Captain’s letter to Nadda

That the situation in Punjab remains in a state of flux after the farm legislations passed by the Centre is evident from the letter written by Chief Minister Captain Amarinder Singh to BJP chief JP Nadda, objecting to the farmers’ agitation being compared to the Naxal movement. Denying the complicity of the Congress government in the stir, the CM has also called for collective will to tide over the crisis. As the CM has pointed out, the continued suspension of goods trains could have security implications, not just for Punjab but also J&K and Ladakh, giving our nosy neighbour a handle to interfere in the state’s affairs. The CM’s warning, made a day after the Prime Minister’s observations on the Pulwama attack, is not unjustified in view of Punjab’s history, despite the propensity of the political parties to raise the issue to drive home their point.

The disruption of goods trains hampered the functioning of thermal power plants and it remains to be seen how the essential supplies, along with foodgrain procured this kharif season, will be transported and distributed if the lockdown gets extended amid warnings of a second wave. The controversy over farm laws saw the SAD-BJP ties under strain, with Harsimrat Kaur Badal resigning from the Union Cabinet on the ground that she was not consulted.

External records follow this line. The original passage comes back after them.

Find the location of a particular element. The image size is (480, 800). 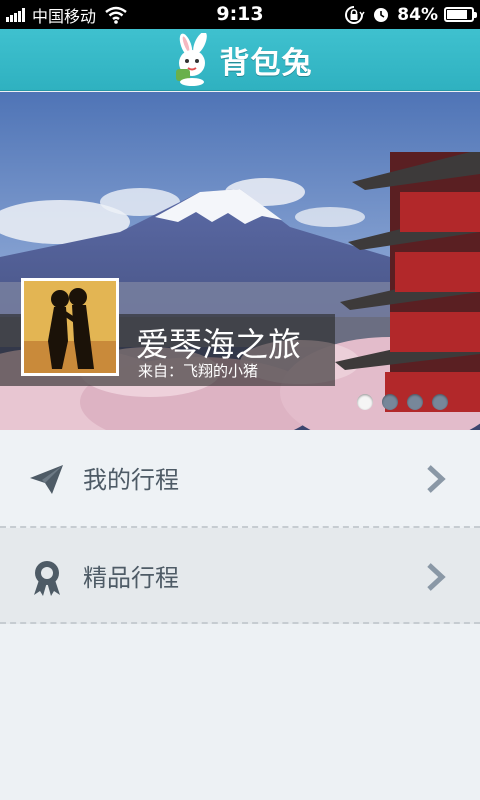

featured-trips-item: 精品行程 is located at coordinates (240, 576).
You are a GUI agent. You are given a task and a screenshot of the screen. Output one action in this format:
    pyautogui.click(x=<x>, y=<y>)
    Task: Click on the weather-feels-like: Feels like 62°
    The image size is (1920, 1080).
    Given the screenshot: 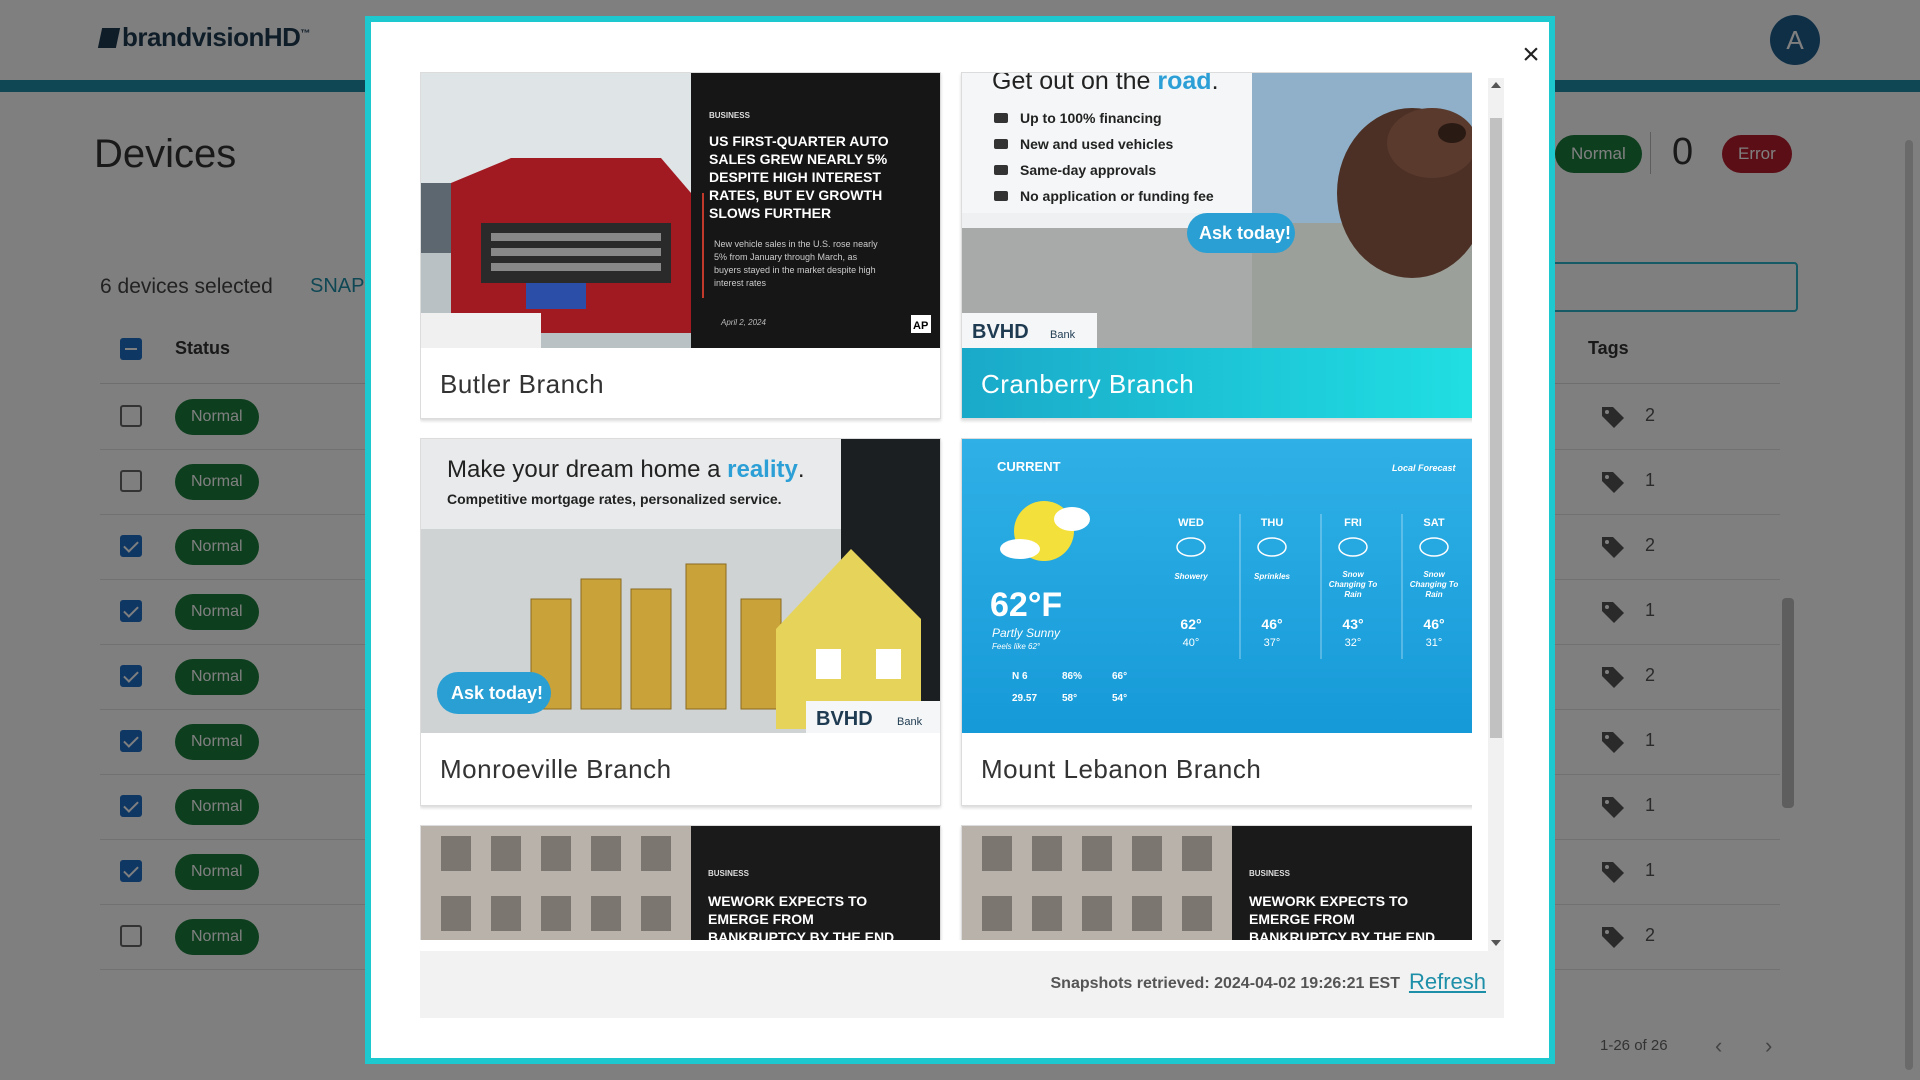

As the CM called it a violation of the principles of federalism, the Punjab BJP chief faced assault and the meeting called at the level of the Union Agriculture Secretary to sort out the issue proved to be inconclusive. All this has added to the sense of drift.

Along with Punjab, Rajasthan has also passed laws to override the Centre’s farm legislations. They will now have to be routed through the ministry concerned for presidential assent. All this has been done within the framework of the Constitution which also means the need for evolving mechanisms to find a way out of the impasse instead of heading for a confrontation. Punjab should call a meeting of all political parties and stakeholders to evolve a common stance inviting the Centre to play the moderator.